ASSIGNMENT:
Across the listing below, count the lines with "Task" in them. Write nothing but the number.

THE INPUT:
┌────────
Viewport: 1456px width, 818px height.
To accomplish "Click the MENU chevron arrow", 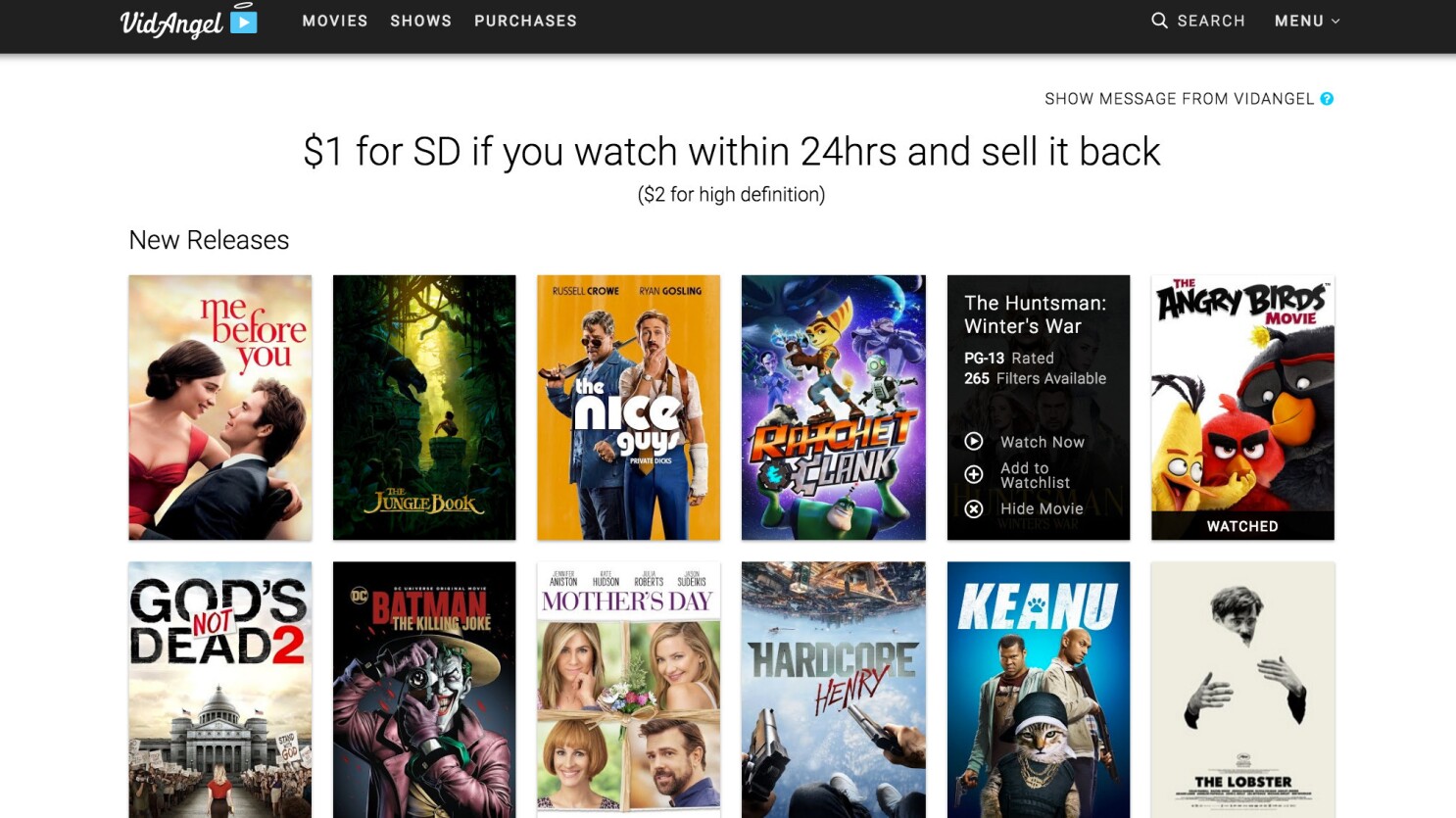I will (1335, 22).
└────────
┌────────
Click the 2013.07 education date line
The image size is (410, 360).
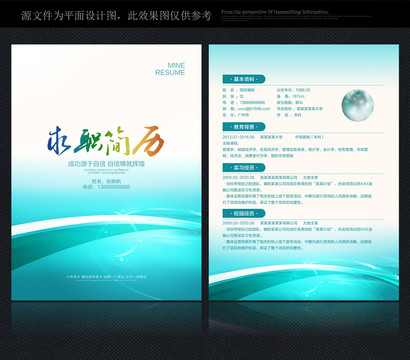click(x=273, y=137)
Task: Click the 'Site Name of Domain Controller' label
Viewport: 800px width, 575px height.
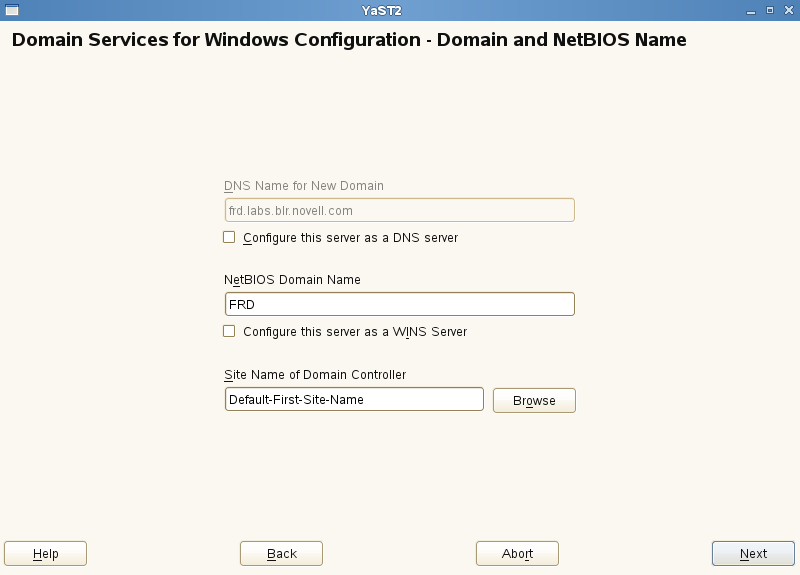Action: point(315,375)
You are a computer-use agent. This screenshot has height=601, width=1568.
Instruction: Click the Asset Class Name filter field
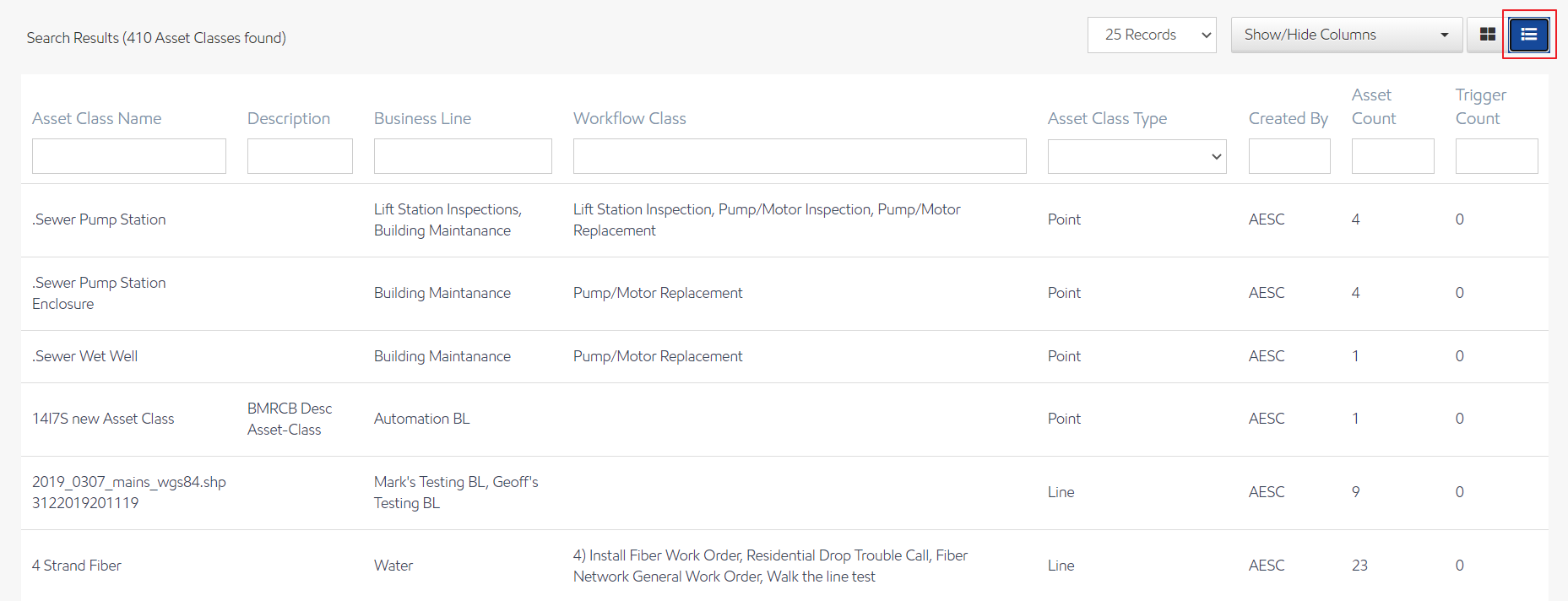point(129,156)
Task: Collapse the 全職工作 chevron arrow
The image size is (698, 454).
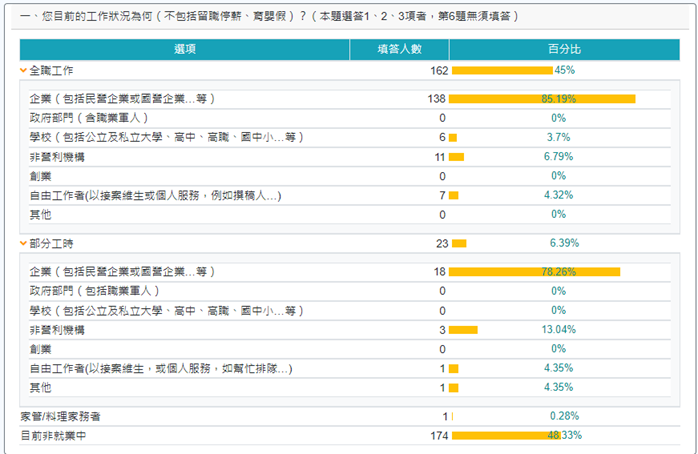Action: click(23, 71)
└────────
RESULT FOR THIS EXERCISE:
2